30 July, 2007

Ingmar Bergman: ENDGAME

The Game is Over. But this image will live on imprinted in our collective consciousness, in that universal bank of essential images which hovers somewhere linking us even if we've never seen the film in question, THE SEVENTH SEAL. And there were many more: The fused faces of the female protagonists of PERSONA, and the burning of the film at the end. The floating bodies at the end of SHAME. The negative images of nightmare creatures in HOUR OF THE WOLF. The fades to red in CRIES AND WHISPERS. The protagonist in A PASSION walking endlessly back and forth in torment on a isolated Baltic island in that film's final image. Just a very few from the late 1950s to the early 1970s. Ingmar Bergman's passing is not a tragedy as much as a reminder of something perhaps lost. He made Tragedies and a surprising amount of Comedies, the news was for me like a splash of ice cold water in the middle of a hot Summer. And there is no one around who can replace him. Like Orson Welles, Akira Kurosawa or Stanley Kubrick, he was a singular giant who made films his own way.

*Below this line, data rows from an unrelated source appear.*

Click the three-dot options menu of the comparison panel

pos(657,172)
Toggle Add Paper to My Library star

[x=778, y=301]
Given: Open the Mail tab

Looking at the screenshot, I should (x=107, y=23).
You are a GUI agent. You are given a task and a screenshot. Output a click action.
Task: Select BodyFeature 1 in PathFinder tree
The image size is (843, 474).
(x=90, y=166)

I can't even begin to calculate how many filmmakers have been inspired by/borrowed his images for thrillers, dramas and horror films. His influence on such major figures as Andrei Tarkovsky, John Cassavetes, Monte Hellman, Rainer Werner Fassbinder and Woody Allen cannot be denied. Films like PERFORMANCE, TWO LANE BLACKTOP, THREE WOMEN, STALKER, INTERIORS, or keeping our own blog topic in mind, DAS BILDNIS DER DORIANA GRAY, have that hushed, internal tone, and are sometimes built around the specific image structures which the great director burned onto celluloid. And they weren't all high-toned. Even, God forbid, the dreadful THE LAST HOUSE ON THE LEFT was a remake of THE VIRGIN SPRING. And Bergman also made exploitation of sorts, THE DEVIL'S WANTON (1949) and SUMMER WITH MONKIA (1952), the latter being one of my personal favorites along with SUMMER INTERLUDE, which has the world of ballet as a backdrop, an artform in which I have zero interest. The disturbing, erotic SAWDUST AND TINSEL, is strikingly similar to early Fellini (cf LA STRADA) while showing the influence of German Expressionism.

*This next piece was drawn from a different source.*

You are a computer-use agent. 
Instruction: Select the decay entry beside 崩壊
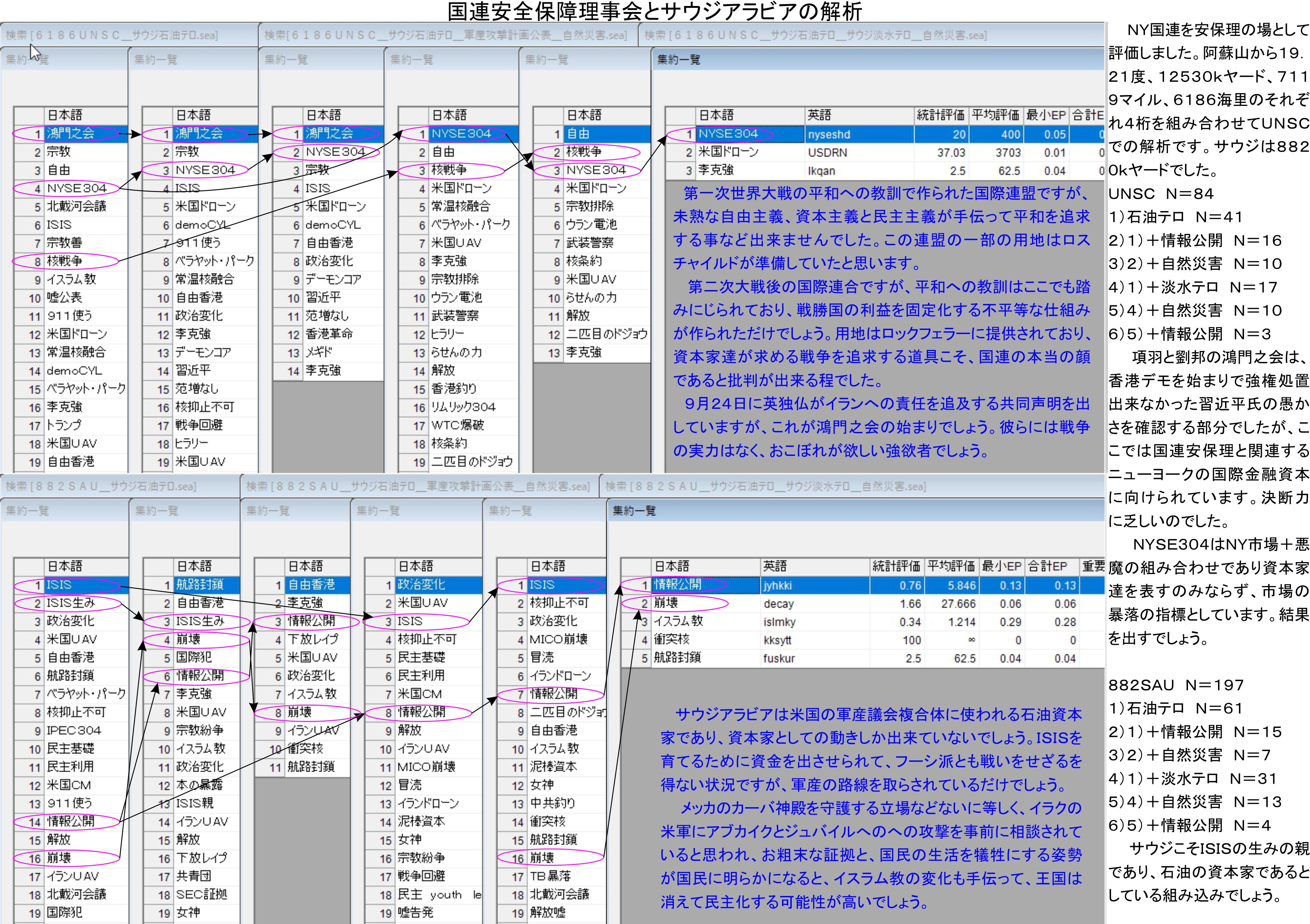778,604
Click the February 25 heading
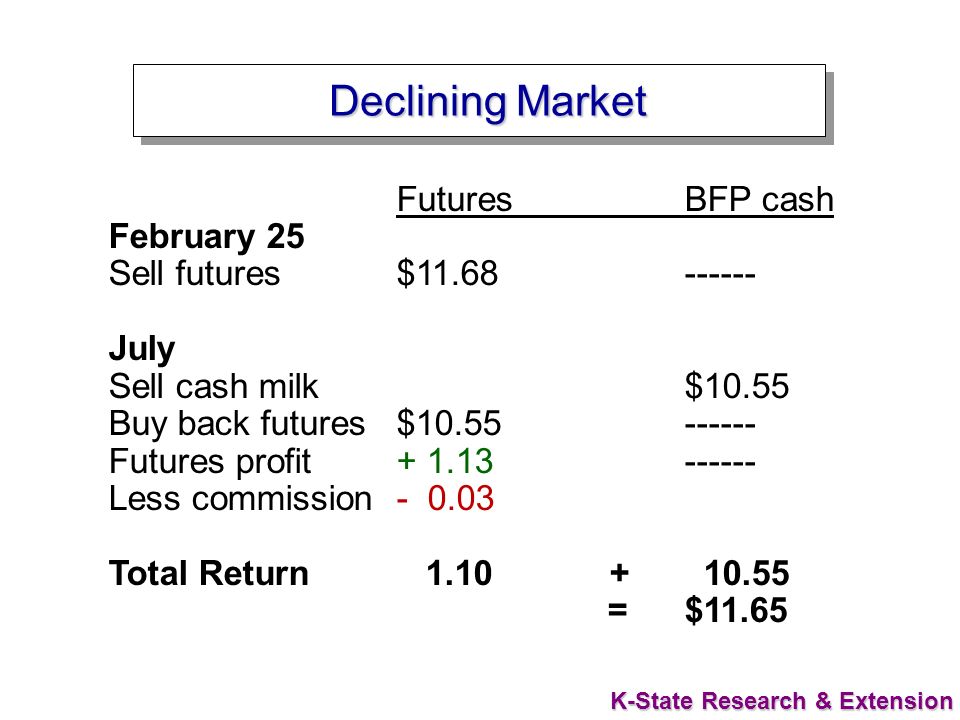The height and width of the screenshot is (720, 960). click(x=206, y=236)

He also made Le Bad Cinema: THE TOUCH (1971), THE SERPENT'S EGG (1976). The highly enjoyable, and underrated, FROM THE LIVES OF MARIONETTES (1980), can almost be described as his entree into Eurotrash.

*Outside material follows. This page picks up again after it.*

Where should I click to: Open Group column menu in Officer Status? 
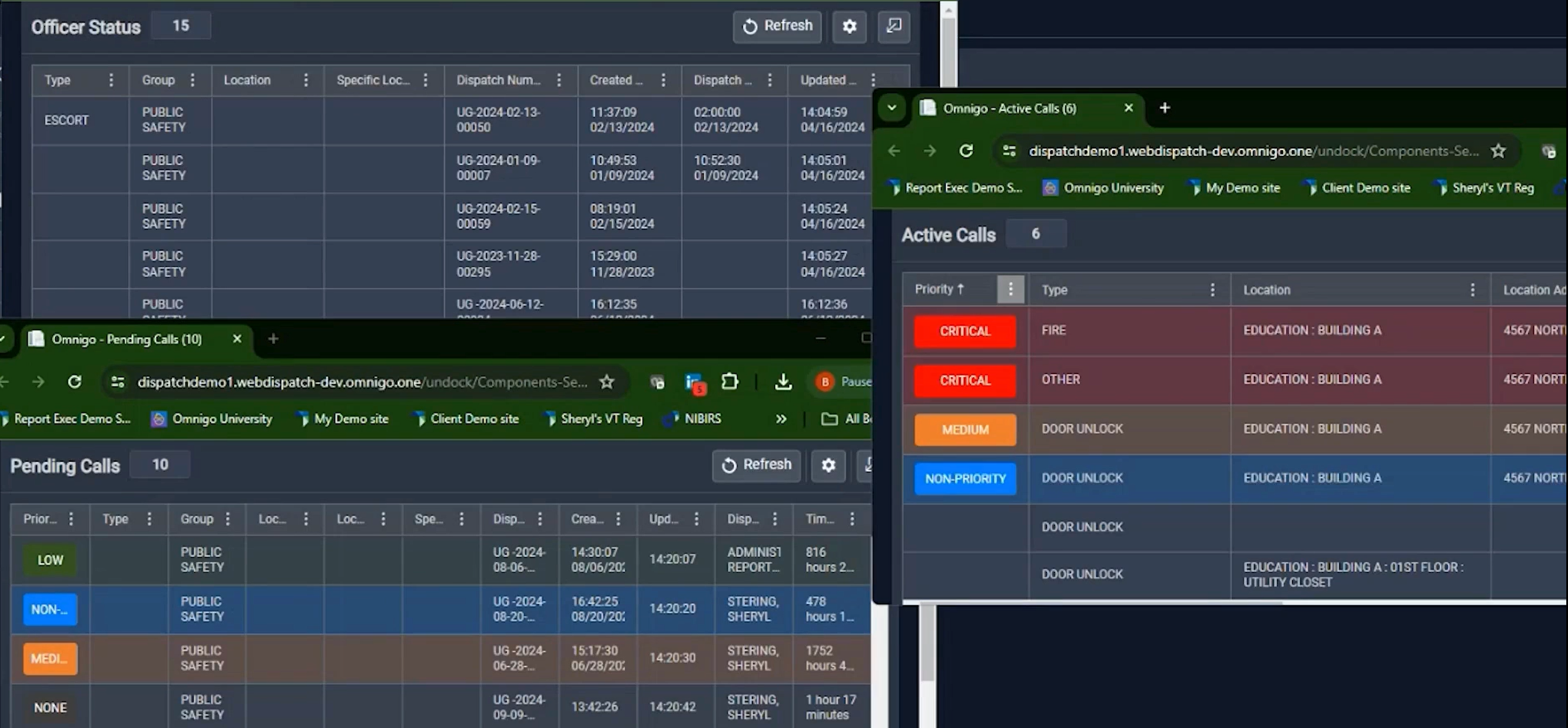coord(192,80)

Ingmar Bergman wasn't my favorite director or even the best director who ever lived, at least in my view. He made Film, Cinema. An Ingmar Bergman Film. You didn't go to see an Ingmar Bergman Movie. But they were moving pictures, as if Edvard Munch had become a cinematographer, in high contrast B&W, exquisite chiaroscuro, muted color. He had a long, successful career and life. When I heard about his death at the age of 89 this morning I wanted to thank him for what he gave me. The will to become a writer and a filmmaker. It didn't all work out the way I wanted, but that's not what counts. What counts are images like the one at the top of this blog.



(C) Robert Monell, 2007









3 comments:

scott said...

SUMMER WITH MONIKA, PERSONA, HOUR OF THE WOLF, THE SILENCE, and THROUGH A GLASS DARKLY... all moved me alot.

what a loss, though he made more than most of his contemporaries.

Robert Monell said...

For some reason, I've never purchased any of his films on DVD. I prefer to see them in 35mm on the big screen. Although I would like to have PERSONA.

Pappy said...
This comment has been removed by the author.